Good Morning, Herr Müller
Near the city of Danzig lived a well-to-do Hasidic rabbi, scion of prominent Hasidic dynasties. Dressed in a tailored black suit, wearing a top hat, and carrying a silver walking cane, the rabbi would take his daily morning stroll, accompanied by his tall, handsome son-in-law. During his morning walk it was the rabbi’s custom to greet every man, woman, and child whom he met on his way with a warm smile and a cordial “Good morning.” Over the years the rabbi became acquainted with many of his fellow townspeople this way and would always greet them by their proper title and name.
Near the outskirts of town, in the fields, he would exchange greetings with Herr Müller, a Polish Volksdeutsche (ethnic German). “Good morning, Herr Müller!” the rabbi would hasten to greet the man who worked in the fields. “Good morning, Herr Rabbiner!” would come the response with a good-natured smile.
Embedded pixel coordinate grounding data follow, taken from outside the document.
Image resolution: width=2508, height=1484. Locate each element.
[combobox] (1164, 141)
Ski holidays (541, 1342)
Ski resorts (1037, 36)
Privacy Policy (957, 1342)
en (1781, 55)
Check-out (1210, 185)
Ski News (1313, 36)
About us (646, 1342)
Then the war began. The rabbi’s strolls stopped abruptly. Herr Müller donned an S.S. uniform and disappeared from the fields. The fate of the rabbi was like that of much of the rest of Polish Jewry. He lost his family in the death camp of Treblinka and, after great suffering, was deported to Auschwitz.
One day, during a selection at Auschwitz, the rabbi stood on line with hundreds of other Jews awaiting the moment when their fates would be decided, for life or death. Dressed in a striped camp uniform, head and beard shaven and eyes feverish from starvation and disease, the rabbi looked like a walking skeleton. “Right! Left, left, left!” The voice in the distance drew nearer. Suddenly the rabbi had a great urge to see the face of the man with the snow-white gloves, small baton, and steely voice who played God and decided who should live and who should die. He lifted his eyes and heard his own voice speaking:
“Good morning, Herr Müller!”
“Good morning, Herr Rabbiner!” responded a human voice beneath the S.S. cap adorned with skull and bones. “What are you doing here?” A faint smile appeared on the rabbi’s lips. The baton moved to the right—to life. The following day, the rabbi was transferred to a safer camp.
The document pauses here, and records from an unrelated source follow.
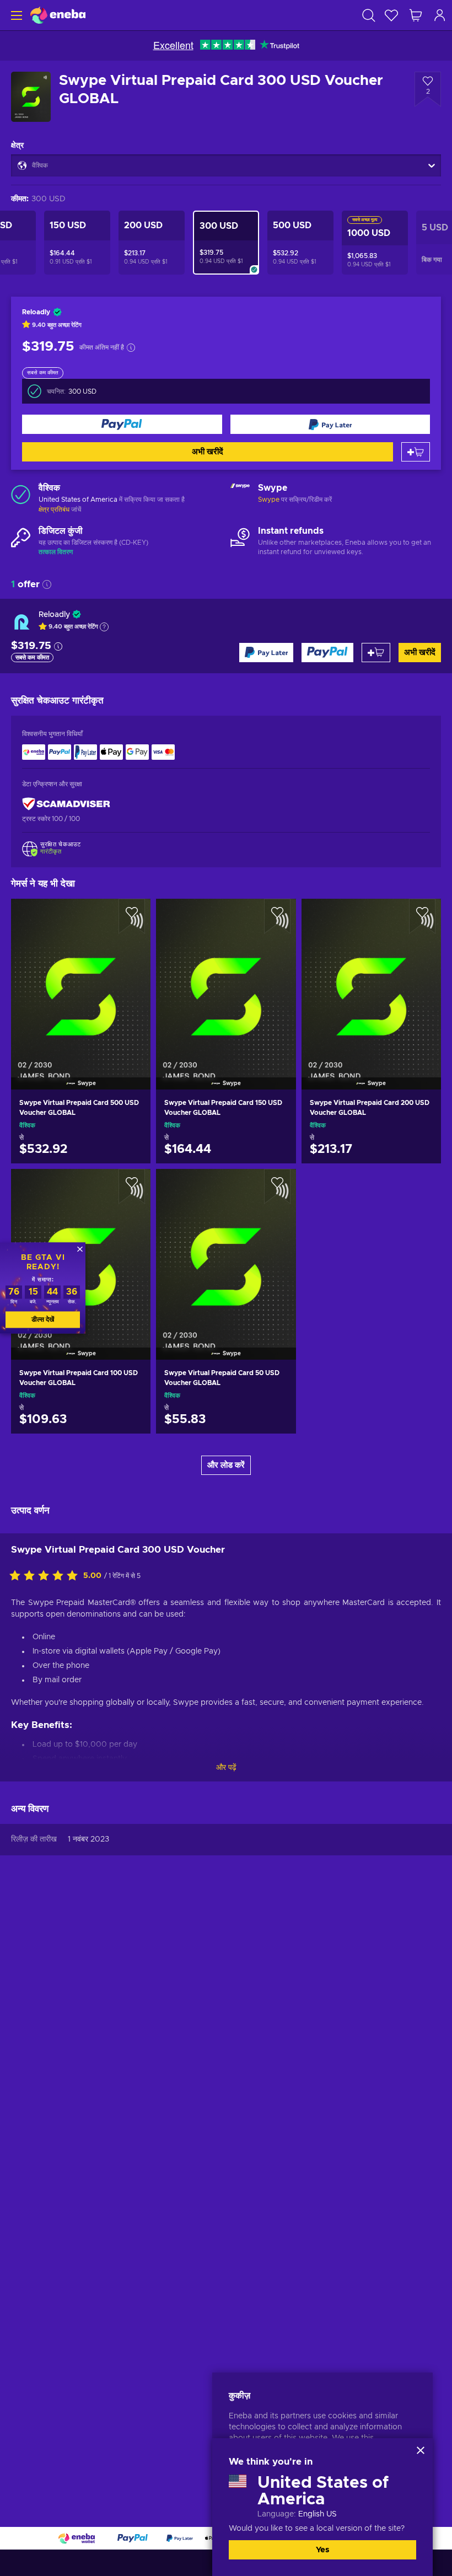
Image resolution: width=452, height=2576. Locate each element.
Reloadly (54, 615)
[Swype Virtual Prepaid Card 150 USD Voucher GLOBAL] (225, 980)
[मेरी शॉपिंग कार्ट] (415, 15)
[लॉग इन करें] (440, 15)
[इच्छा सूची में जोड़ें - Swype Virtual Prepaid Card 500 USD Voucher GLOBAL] (132, 916)
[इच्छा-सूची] (391, 15)
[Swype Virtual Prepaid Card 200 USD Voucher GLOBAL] (371, 980)
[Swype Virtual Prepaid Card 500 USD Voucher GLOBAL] (80, 980)
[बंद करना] (420, 2450)
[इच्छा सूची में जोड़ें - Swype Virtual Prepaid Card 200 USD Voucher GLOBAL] (422, 916)
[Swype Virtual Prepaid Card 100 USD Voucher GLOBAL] (80, 1423)
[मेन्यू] (15, 15)
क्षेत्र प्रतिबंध (54, 509)
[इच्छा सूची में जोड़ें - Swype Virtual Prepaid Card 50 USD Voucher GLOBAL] (277, 1186)
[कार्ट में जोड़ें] (415, 451)
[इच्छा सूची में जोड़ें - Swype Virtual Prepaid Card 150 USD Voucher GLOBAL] (277, 916)
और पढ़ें (226, 1768)
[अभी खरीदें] (122, 424)
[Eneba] (57, 15)
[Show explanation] (104, 626)
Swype (268, 499)
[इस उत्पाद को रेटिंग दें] (46, 1576)
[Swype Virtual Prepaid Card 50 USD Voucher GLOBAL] (225, 1250)
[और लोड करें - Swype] (240, 494)
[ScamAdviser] (66, 804)
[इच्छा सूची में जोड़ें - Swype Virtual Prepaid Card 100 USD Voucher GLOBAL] (132, 1186)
The rabbi, now in his eighties, told me in his gentle voice, “This is the power of a good-morning greeting. A man must always greet his fellow man.”
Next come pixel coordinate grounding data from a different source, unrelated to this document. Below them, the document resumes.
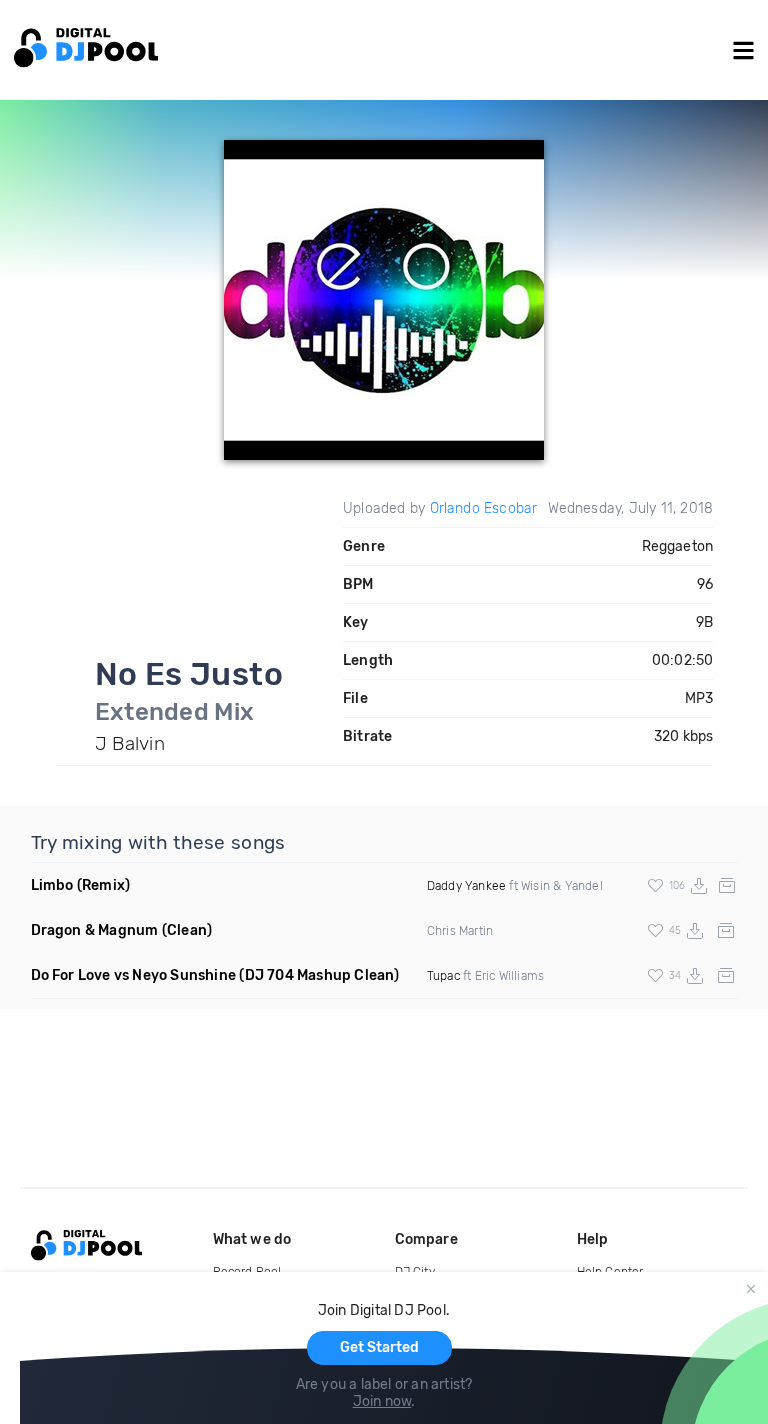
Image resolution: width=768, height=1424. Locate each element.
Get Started (379, 1347)
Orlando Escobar (484, 508)
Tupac (443, 976)
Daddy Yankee (466, 886)
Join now (382, 1401)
Based on my conversation with an elderly Hasidic personality.
In the literature of the Holocaust, Hassidic Tales of the Holocaust stands alone. As the publisher describes it, “Derived by the author from interviews and oral histories, these eighty-nine original Hasidic tales about the Holocaust provide unprecedented witness, in a traditional idiom, to the victims’ inner experience of “unspeakable” suffering. This volume constitutes the first collection of original Hasidic tales to be published in a century.”
As the author writes in her Foreword:
The Hasidic tale of the Holocaust is rooted in the Auschwitz reality, yet it soars to heaven and higher. It can carry the faithful above pits filled with bodies. Despite Auschwitz, the tale still expresses belief that man is good and capable of improvement; it can restore order to a chaotic world and offer unlimited freedom to the creative mind attempting to come to terms with the Holocaust. Its rich Jewish heritage and European tradition make it a unique genre of modern literature. The tales in this collection completed a full cycle from documentation to art to documentation and back to art. For in the beginning there was a tale.
There are many other books that will tell you about the history of the Holocaust. There are few other books that so deeply and creatively offer its soul.